■ TEXT FOR ANALYSIS:
Start of Block

# Need Plans



## FarmerDad (Apr 28, 2021)

This will be a bit muddled because I don't even know what I'm looking for. Some of the places I visit have a type of shelter for their animals that is, essentailly, a bunch of sticks in the ground with a roof. A shelter without walls. I'm not even sure what it's called. I want to build some for my goats, and I need plans. The basics are easy. Dig a hole, bury posts. Put a sheet of plywood or sheet metal on it. But I'm not an engineer. I don't know the spacing, added supports, etc. I wouldn't want what I build to come crashing down on the poor goats heads the way the coop I build did to my hens... Anybody have plans or even know what this type of shade structure is called in farm lingo?

D


----------



## Boer Mama (10 mo ago)

A shelter like that could be called a lean-to or a run in shelter.
We are hopefully going to be building a run- in shelter later this summer/fall. I’m waiting for the tractor and auger to be brought back home. We will build it big enough for horses to utilize as well as the goat herd. Spacing the power pole posts far enough that we can go in with the tractor bucket to scrape/clean out.
We are doing a north and west wall to block the prevailing winds. On the east end, I’m planning on setting 2 IBC totes side by side (with the insides cut open so it’s one big space) to block winds, and then also use as a kid creep feed area. I’ll probably tie a tarp from the roof of the shelter down to the totes, so no storm blows in from the east, essentially leaving just the southern facing side open. 
of course, the tarp and totes will be moveable allowing for the clean out using a tractor so I don’t need to use a shovel and wheelbarrow.
I can post pics when we get it going, it unfortunately I am having to wait on other projects.


----------



## ksalvagno (Oct 6, 2009)

Do a search on picnic shelters


----------

End of Block

■ AVAILABLE DATA:
Start of Block

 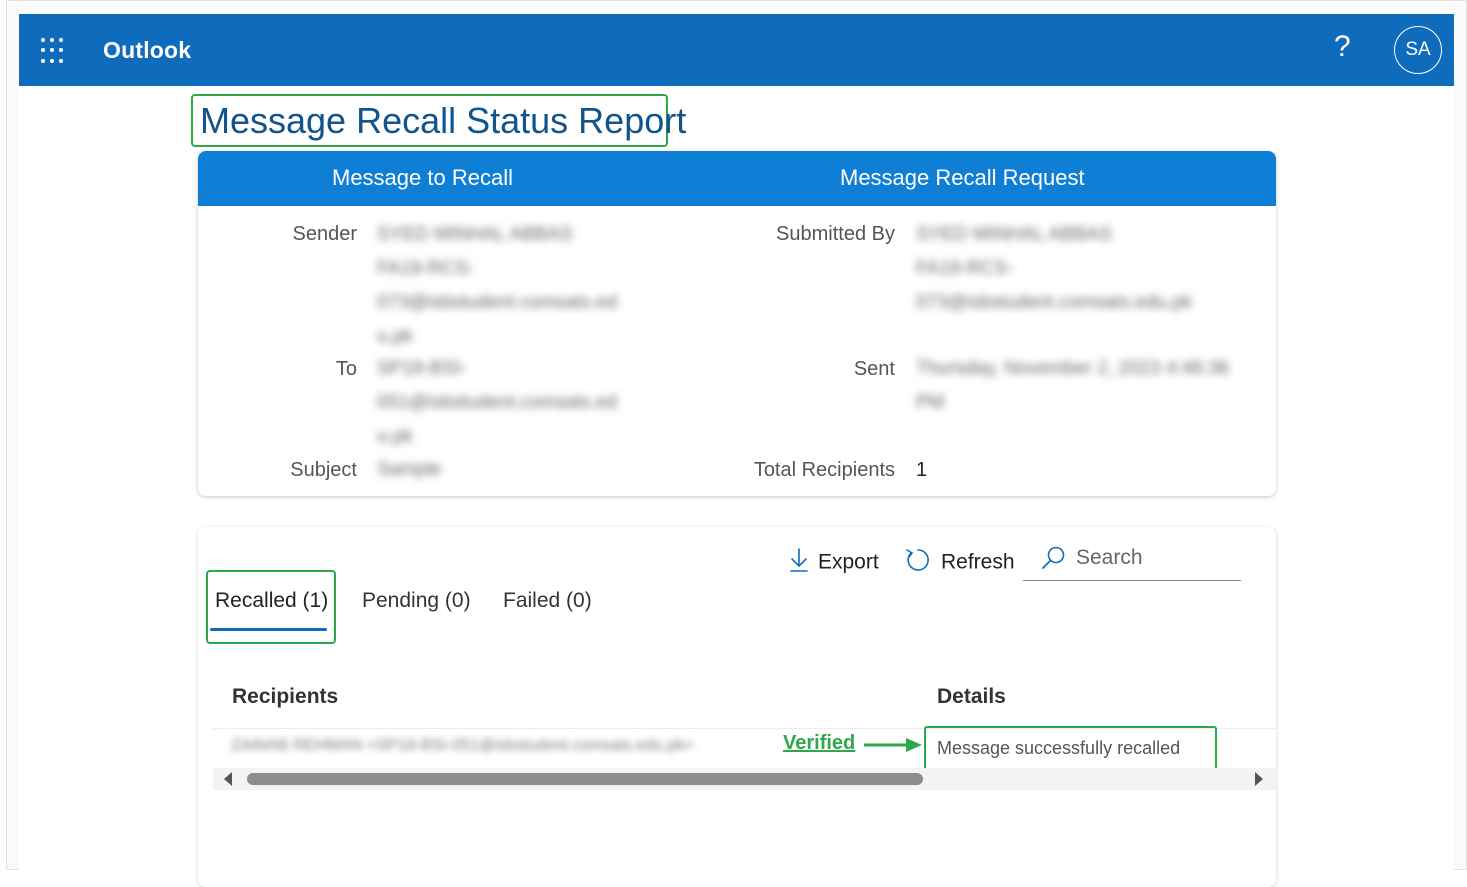 What do you see at coordinates (799, 563) in the screenshot?
I see `download-icon` at bounding box center [799, 563].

End of Block

Copy the whole forum thread about shelter plans for goats from above, word for word.

# Need Plans



## FarmerDad (Apr 28, 2021)

This will be a bit muddled because I don't even know what I'm looking for. Some of the places I visit have a type of shelter for their animals that is, essentailly, a bunch of sticks in the ground with a roof. A shelter without walls. I'm not even sure what it's called. I want to build some for my goats, and I need plans. The basics are easy. Dig a hole, bury posts. Put a sheet of plywood or sheet metal on it. But I'm not an engineer. I don't know the spacing, added supports, etc. I wouldn't want what I build to come crashing down on the poor goats heads the way the coop I build did to my hens... Anybody have plans or even know what this type of shade structure is called in farm lingo?

D


----------



## Boer Mama (10 mo ago)

A shelter like that could be called a lean-to or a run in shelter.
We are hopefully going to be building a run- in shelter later this summer/fall. I’m waiting for the tractor and auger to be brought back home. We will build it big enough for horses to utilize as well as the goat herd. Spacing the power pole posts far enough that we can go in with the tractor bucket to scrape/clean out.
We are doing a north and west wall to block the prevailing winds. On the east end, I’m planning on setting 2 IBC totes side by side (with the insides cut open so it’s one big space) to block winds, and then also use as a kid creep feed area. I’ll probably tie a tarp from the roof of the shelter down to the totes, so no storm blows in from the east, essentially leaving just the southern facing side open. 
of course, the tarp and totes will be moveable allowing for the clean out using a tractor so I don’t need to use a shovel and wheelbarrow.
I can post pics when we get it going, it unfortunately I am having to wait on other projects.


----------



## ksalvagno (Oct 6, 2009)

Do a search on picnic shelters


----------